4 Improving the quality and transparency of research

Closed source hardware is opaque, preventing researchers from fully understanding how the equipment operates. This makes identifying systematic errors difficult, especially if the manufacturer has a monopoly on the technology so that users have no alternatives for comparison.

This problematic “black box” effect of closed source devices is exemplified by CTDs, an oceanographic instrument that measures salinity, temperature, and depth. These three variables are essential for almost all marine scientific studies. Commonly-used closed source CTDs are not only expensive (at least several thousand USD), but also require costly maintenance services. In recent years, the OpenCTD was developed as an open source CTD for coastal oceanographic research (Thaler et al., 2024), along with openly published calibration procedures⁸. Notably, in addition to making this technology more accessible, the OpenCTD team identified a systemic problem of handheld proprietary CTDs being out of calibration but remaining in field use (Thaler, pers comms). This error remained undetected for years until a comparison could be made with OpenCTD devices, and underscores the crucial role for open source hardware to improve research quality and transparency.

5 Discussion

Open source hardware and software enshrine the freedoms to study, reproduce, modify, and distribute them without restrictions. They enable equitable access to technology, allowing context-relevant and cost-effective adaptations with the potential to improve research quality and transparency. The examples we used to illustrate these benefits are part of a growing movement, which seeks to adopt open source hardware in ecology and conservation research (Berger-Tal and Lahoz-Monfort, 2018; Hill et al., 2019; Lahoz-Monfort and Magrath, 2021; Zeuss et al., 2024). We end this opinion article with suggestions for publishing open source hardware in a reproducible way and reforming institutional policies to encourage its development.

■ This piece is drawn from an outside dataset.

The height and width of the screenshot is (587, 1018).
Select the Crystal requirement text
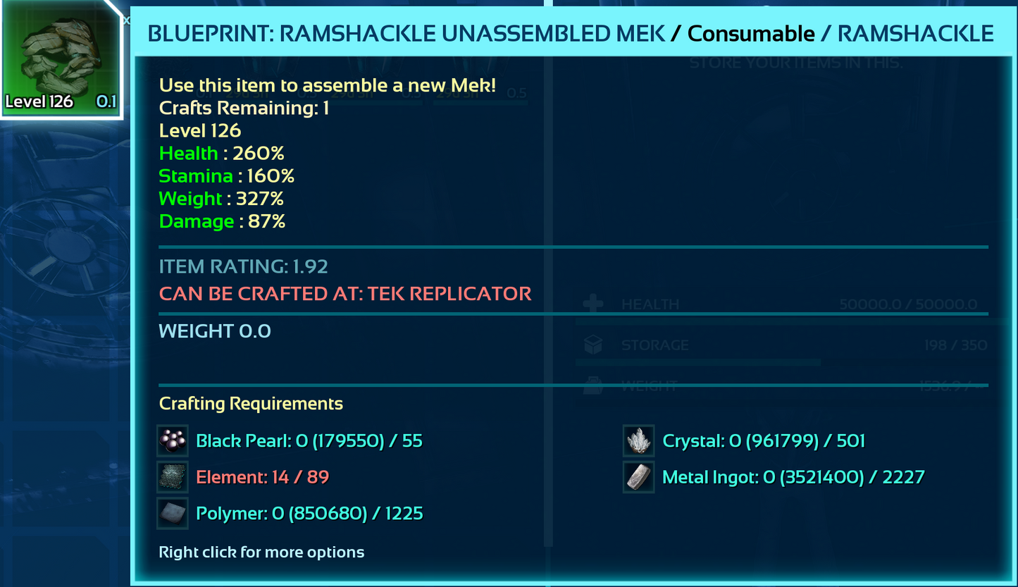(x=764, y=441)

5.1 Publishing open source hardware

In recent years, best practices have emerged to ease the publication and reproducibility of open source hardware in scientific research. For example, the Open Know-How specification (Internet of Production Alliance, 2022) defines structured metadata to accompany hardware designs, such as requiring a bill of materials (BOM) or listing key contact persons. This metadata is stored in a YAML-formatted file, and is published with design files in a public repository (e.g. platforms such as GitLab or GitHub) similar to current best practice for software. Crucially, Open Know-How specifies that hardware designs should be published with open source licenses, the most popular of which are the three CERN Open Hardware licenses⁹.

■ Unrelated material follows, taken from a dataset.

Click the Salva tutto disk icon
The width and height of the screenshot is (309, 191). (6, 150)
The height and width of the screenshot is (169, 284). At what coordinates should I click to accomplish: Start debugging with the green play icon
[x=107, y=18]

Once hardware designs are published, detailed information about their fabrication and use can be published in peer-reviewed journals such as the Journal of Open Hardware¹⁰ or HardwareX¹¹. A variety of hardware with biodiversity applications has been published this way, from a camera trap for benthic marine organisms (Humbert et al., 2023) to a strain gauge for measuring wind damage to trees (Nickl et al., 2022). In support of these academic journals is the DIN SPEC 3105 standard (DIN e.v, 2020), which defines guidelines for effective peer review of hardware documentation and reproducibility.

5.2 Reforming institutional policy to encourage open source hardware

Research institutions and funding bodies should support open source hardware as a key pillar of open science, as recognized in the UNESCO Recommendation on Open Science (UNESCO, 2021). Actionable policy guidance has been developed for universities (Arancio, 2023b), including embedding open source hardware in open science training; creating career pathways for developing open source hardware; and developing mechanisms to monitor adoption.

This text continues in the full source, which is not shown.